Would Go be a Scream-style shocker or new millennial Shakespeare perhaps? A semen-centric sophomoric Jane Austen update or would Liman attempt the effects-driven, sci-fi money eating monster? The answer, it would seem, is none of the above, for Liman has strayed from the pack to deliver
something new to the teen market in the form of a crossover intelligent black comedy.
The action begins in Los Angeles on Christmas Eve where we are introduced
to checkout operators Simon, Ronna and Claire, whose paths are set to
collide with those of soap stars Adam and Zack as the result of a bungled
drug deal.
A very savvy Sarah Polley starts the ball rolling as the indomitable Ronna
whose entrepreneurial plans to rid herself of her debts soon spiral
dangerously out of control. At this point, the narrative skips back to the
start and the action begins again, this time from the perspective of
fellow checker-outer and all round British person, Simon (Desmond Askew).

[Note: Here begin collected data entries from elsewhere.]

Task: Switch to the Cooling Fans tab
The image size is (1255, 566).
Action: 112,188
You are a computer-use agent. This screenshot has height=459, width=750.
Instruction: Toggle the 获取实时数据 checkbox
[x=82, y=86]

He trades shifts with Ronna and makes for Las Vegas with three friends for
a full-on lads outing complete with gambling, girls and ultimately guns
which spirals dangerously out of control. (Anyone see a pattern
emerging here?). At which point we skip back to pick up with Adam and
Zack, and so it goes on with the three separate plot lines colliding and
interlocking a la Pulp Fiction/Lock, Stock... until all the loose ends are tied up.
There is an all pervading air of sleaze about this film as we move from
seedy drug dealer flat to warehouse rave, to Vegas hotel room, to brothel
and to the home of one very peculiar policeman, making Go no
run-of-the-mill Christmas yarn by any means. The gallows humour is slow to
get going, but the laughs increase as the action gathers pace.
The ensemble cast includes a few well-known faces such as Party of Five's Scott Wolf as Adam, and Dawson's Creek star Katie Holmes as Claire, who will doubtless help to draw in the target audience while proving
themselves to be actors of far greater acclaim than their teen soap roles
will ever afford them.
And while Go may not have the box-office pull of some of it's less
challenging rivals, it might just go on to become a teen cult hit as enduring as one
particular Brat Pack classic referenced early on in the movie.